Roivant’s autoimmune treatment impressed in a phase 2 trial, reporting treatment failure rates among patients with non-infectious uveitis (NIU) that executives touted as the best seen in active studies.
The company, known for turning shelved pharma assets into valued medicines, believes it has struck gold once more, with Roivant’s leadership using Tuesday’s readout to allude to brepocitinib’s blockbuster potential.
“With data like the data we’re generating, we just feel highly confident,” CEO Matt Gline told investors.
The phase 2 trial enrolled 26 patients with the inflammatory eye condition, with 17 receiving 45 mg of brepocitinib and nine receiving a 15 mg dose. Roivant found that at week 24, 29% of patients receiving 45 mg of once-daily brepocitinib and 44% of patients receiving 15 mg reached the pre-specified criteria for treatment failure, meeting the study’s primary endpoint. Treatment failure was defined as a worsening in one of three measurements assessing either vision or eye irritation, where lower rates are indicative of greater benefits from the therapy.
When discontinuations were censored from the analysis, the treatment failure rate for the 45 mg arm was 18%. The treatment failure rates at both doses were lower than the performance of AbbVie’s blockbuster Humira in a previous phase 3 trial for NIU, the company pointed out in a presentation to investors.
Roivant also reported that all secondary endpoints were “positive and dose-responsive” at the 24-week mark.
“Against that backdrop, we are thrilled to see a failure rate of only 29% in the brepocitinib 45 mg arm, better than any precedent study was able to achieve even with more lenient tapers,” Ben Zimmer, CEO of Roivant’s Priovant unit, said in a release.
Roivant said brepocitinib was well-tolerated with one treatment-emergent adverse event reported in the 15 mg dose group.

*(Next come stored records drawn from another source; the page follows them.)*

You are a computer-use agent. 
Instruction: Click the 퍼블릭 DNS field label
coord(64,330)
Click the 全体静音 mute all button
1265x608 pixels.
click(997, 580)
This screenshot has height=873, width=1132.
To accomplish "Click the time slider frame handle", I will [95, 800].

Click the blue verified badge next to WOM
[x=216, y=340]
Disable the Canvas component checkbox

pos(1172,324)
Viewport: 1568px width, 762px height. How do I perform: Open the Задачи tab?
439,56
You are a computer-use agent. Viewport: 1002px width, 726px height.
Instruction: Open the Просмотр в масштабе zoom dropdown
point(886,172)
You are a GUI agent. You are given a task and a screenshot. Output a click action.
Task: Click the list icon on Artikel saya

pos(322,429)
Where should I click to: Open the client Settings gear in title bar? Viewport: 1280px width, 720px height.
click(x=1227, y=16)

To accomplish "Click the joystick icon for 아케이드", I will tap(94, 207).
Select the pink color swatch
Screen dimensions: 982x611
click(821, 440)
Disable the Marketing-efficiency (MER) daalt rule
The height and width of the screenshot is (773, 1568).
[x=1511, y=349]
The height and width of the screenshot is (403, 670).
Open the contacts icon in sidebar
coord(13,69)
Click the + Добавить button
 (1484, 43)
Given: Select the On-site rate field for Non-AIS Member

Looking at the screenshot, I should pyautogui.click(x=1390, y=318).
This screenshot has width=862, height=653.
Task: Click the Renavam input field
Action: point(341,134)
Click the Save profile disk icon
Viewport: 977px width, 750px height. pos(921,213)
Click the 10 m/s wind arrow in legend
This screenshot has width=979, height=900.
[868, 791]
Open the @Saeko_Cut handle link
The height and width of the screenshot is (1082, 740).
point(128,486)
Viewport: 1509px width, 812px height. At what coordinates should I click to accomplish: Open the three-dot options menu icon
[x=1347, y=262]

No new safety signals have arisen, the company added.
Brepocitinib was snagged from Pfizer in 2022. Roivant had also been exploring the drug in lupus but dropped that program in November after it failed to demonstrate an improvement in disease activity in a phase 2 study.
Luckily for Roivant, today’s readout means it’s full-steam ahead for brepocitinib development in NIU, including a phase 3 trial slated to get underway in the second half of 2024. Gline said it’s “relatively unlikely” that Roivant would include a Humira comparator arm in the upcoming late-stage study but said plans will be cemented after an end-of-phase-2 meeting with the FDA.
As for the asset’s dermatomyositis indication, a phase 3 trial is set to be fully enrolled by the third quarter. On today’s call, Zimmer loosely co-signed an investor’s back-of-the-napkin math that data could be expected in the second half of 2025. The expectation is that more indications could soon be tacked onto the development plan, with Gline telling investors: “We have a lot of ideas.”
“Every time we read out positive data with this compound and look at it, it makes us feel like we should be doing more with it,” Gline added.